Data for analysis Block Start

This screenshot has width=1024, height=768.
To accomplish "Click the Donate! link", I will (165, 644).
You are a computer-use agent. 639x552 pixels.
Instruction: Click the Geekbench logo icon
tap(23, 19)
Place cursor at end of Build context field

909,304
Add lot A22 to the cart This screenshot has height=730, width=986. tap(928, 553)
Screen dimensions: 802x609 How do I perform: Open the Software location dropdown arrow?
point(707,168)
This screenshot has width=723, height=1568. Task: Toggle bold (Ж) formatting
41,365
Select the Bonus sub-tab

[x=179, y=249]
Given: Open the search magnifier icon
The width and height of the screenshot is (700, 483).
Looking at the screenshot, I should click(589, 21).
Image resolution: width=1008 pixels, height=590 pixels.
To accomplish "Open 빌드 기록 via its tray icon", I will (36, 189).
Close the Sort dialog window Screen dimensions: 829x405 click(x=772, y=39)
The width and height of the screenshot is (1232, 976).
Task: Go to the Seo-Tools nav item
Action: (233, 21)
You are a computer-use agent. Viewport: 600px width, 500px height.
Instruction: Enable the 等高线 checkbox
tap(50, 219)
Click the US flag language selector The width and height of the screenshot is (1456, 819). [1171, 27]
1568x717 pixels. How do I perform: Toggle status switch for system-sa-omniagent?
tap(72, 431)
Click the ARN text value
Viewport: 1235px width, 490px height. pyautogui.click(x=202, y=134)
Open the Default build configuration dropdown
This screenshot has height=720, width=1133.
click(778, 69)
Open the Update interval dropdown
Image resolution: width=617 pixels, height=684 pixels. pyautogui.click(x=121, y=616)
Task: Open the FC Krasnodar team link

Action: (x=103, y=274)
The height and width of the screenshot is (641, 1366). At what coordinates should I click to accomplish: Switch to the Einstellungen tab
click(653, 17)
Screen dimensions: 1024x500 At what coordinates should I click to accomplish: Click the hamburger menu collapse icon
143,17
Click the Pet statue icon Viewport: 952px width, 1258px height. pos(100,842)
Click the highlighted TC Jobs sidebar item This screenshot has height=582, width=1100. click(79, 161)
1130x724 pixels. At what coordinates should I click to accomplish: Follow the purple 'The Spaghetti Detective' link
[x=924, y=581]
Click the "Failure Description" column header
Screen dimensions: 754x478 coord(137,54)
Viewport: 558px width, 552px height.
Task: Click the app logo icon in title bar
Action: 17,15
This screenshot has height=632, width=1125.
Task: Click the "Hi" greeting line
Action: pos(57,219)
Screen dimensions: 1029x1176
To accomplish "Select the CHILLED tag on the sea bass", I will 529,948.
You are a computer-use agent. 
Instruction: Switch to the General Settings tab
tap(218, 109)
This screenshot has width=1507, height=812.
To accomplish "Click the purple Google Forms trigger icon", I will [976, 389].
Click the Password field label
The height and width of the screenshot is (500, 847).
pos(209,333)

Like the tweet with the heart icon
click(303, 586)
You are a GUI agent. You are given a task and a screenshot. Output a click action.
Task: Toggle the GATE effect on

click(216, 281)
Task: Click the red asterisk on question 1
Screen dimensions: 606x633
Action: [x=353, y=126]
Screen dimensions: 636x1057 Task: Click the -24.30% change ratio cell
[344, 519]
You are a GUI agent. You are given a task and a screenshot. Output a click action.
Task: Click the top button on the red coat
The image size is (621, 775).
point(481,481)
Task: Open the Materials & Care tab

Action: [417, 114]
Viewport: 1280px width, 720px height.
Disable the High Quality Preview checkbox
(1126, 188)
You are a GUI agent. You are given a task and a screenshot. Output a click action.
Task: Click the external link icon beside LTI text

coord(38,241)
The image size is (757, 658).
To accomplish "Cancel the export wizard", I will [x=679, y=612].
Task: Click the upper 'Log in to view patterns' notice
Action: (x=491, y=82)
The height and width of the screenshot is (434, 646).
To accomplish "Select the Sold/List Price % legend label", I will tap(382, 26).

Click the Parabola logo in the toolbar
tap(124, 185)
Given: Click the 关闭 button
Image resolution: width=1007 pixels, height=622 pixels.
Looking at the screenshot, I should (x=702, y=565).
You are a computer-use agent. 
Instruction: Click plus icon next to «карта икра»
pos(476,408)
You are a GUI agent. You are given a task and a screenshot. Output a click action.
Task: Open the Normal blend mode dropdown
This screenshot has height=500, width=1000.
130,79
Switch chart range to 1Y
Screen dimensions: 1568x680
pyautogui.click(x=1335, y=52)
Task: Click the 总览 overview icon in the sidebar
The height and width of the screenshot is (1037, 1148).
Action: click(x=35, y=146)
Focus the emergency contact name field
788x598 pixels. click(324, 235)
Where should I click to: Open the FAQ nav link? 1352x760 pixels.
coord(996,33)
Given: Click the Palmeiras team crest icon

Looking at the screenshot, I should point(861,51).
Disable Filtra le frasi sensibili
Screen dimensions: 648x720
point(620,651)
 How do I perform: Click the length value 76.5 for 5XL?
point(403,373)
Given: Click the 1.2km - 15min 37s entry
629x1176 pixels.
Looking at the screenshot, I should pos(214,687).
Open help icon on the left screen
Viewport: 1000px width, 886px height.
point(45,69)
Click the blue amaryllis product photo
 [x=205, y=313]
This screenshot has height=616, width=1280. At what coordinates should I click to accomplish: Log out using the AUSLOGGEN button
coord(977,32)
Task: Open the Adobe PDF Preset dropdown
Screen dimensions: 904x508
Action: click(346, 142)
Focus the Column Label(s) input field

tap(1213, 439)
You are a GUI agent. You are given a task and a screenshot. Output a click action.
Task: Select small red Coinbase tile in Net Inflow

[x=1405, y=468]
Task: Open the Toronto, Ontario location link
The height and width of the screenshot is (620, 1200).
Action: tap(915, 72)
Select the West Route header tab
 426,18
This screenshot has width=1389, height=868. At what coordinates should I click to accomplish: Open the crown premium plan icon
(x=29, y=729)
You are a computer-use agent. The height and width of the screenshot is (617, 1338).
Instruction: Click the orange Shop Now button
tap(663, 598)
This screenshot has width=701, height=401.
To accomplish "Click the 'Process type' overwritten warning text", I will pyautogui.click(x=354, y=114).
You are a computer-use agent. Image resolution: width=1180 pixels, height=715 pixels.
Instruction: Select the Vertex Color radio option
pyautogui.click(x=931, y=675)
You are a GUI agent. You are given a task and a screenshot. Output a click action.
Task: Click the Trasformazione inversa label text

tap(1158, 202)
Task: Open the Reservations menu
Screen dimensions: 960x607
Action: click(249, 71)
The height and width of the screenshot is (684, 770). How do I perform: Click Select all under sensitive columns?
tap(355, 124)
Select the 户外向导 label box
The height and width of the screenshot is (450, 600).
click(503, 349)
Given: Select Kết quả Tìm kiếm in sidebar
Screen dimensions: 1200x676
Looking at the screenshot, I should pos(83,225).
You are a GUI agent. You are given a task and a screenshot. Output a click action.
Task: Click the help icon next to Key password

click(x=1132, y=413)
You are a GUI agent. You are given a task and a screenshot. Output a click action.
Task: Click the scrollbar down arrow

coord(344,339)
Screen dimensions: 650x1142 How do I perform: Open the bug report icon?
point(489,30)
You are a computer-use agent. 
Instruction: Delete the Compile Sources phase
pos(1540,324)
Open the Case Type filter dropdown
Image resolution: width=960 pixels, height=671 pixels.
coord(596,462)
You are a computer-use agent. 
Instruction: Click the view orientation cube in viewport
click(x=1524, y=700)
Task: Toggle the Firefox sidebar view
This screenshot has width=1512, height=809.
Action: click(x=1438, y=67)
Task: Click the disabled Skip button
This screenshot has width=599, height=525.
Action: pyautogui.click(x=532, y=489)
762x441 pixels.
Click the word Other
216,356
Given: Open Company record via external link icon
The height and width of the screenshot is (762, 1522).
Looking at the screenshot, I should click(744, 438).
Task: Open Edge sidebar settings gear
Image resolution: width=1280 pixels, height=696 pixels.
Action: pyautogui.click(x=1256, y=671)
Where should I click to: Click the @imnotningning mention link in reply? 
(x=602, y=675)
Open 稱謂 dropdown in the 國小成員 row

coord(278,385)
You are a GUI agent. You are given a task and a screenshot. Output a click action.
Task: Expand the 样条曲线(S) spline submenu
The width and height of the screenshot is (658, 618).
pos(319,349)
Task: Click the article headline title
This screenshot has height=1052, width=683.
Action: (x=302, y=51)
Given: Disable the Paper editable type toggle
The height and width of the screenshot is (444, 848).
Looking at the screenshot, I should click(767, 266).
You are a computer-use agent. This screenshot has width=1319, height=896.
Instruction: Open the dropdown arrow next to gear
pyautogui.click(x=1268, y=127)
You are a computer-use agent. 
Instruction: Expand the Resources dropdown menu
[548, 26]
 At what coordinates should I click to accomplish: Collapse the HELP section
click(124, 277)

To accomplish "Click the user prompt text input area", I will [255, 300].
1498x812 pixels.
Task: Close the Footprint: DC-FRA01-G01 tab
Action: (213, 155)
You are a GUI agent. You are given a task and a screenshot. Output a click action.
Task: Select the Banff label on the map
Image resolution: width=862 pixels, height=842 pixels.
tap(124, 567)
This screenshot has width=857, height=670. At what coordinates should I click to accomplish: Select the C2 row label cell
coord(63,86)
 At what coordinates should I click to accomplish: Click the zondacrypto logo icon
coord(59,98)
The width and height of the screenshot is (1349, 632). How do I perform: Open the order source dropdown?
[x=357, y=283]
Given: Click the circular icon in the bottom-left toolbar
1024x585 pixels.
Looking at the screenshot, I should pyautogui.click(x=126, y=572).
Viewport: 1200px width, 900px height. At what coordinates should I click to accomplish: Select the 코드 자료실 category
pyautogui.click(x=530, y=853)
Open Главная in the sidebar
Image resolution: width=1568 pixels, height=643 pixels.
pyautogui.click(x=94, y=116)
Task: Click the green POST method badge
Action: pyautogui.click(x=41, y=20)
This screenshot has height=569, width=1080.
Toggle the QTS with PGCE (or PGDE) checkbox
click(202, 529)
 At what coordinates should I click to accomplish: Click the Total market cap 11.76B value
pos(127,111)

Data for analysis Block End

— The task —
Your answer should be the exact lines above from the one with "Given: Open Company" through the one with "Task: Click the article headline title", both included, and nothing besides.

— Solution below —
Given: Open Company record via external link icon
The height and width of the screenshot is (762, 1522).
Looking at the screenshot, I should click(744, 438).
Task: Open Edge sidebar settings gear
Image resolution: width=1280 pixels, height=696 pixels.
Action: pyautogui.click(x=1256, y=671)
Where should I click to: Click the @imnotningning mention link in reply? 
(x=602, y=675)
Open 稱謂 dropdown in the 國小成員 row

coord(278,385)
You are a GUI agent. You are given a task and a screenshot. Output a click action.
Task: Expand the 样条曲线(S) spline submenu
The width and height of the screenshot is (658, 618).
pos(319,349)
Task: Click the article headline title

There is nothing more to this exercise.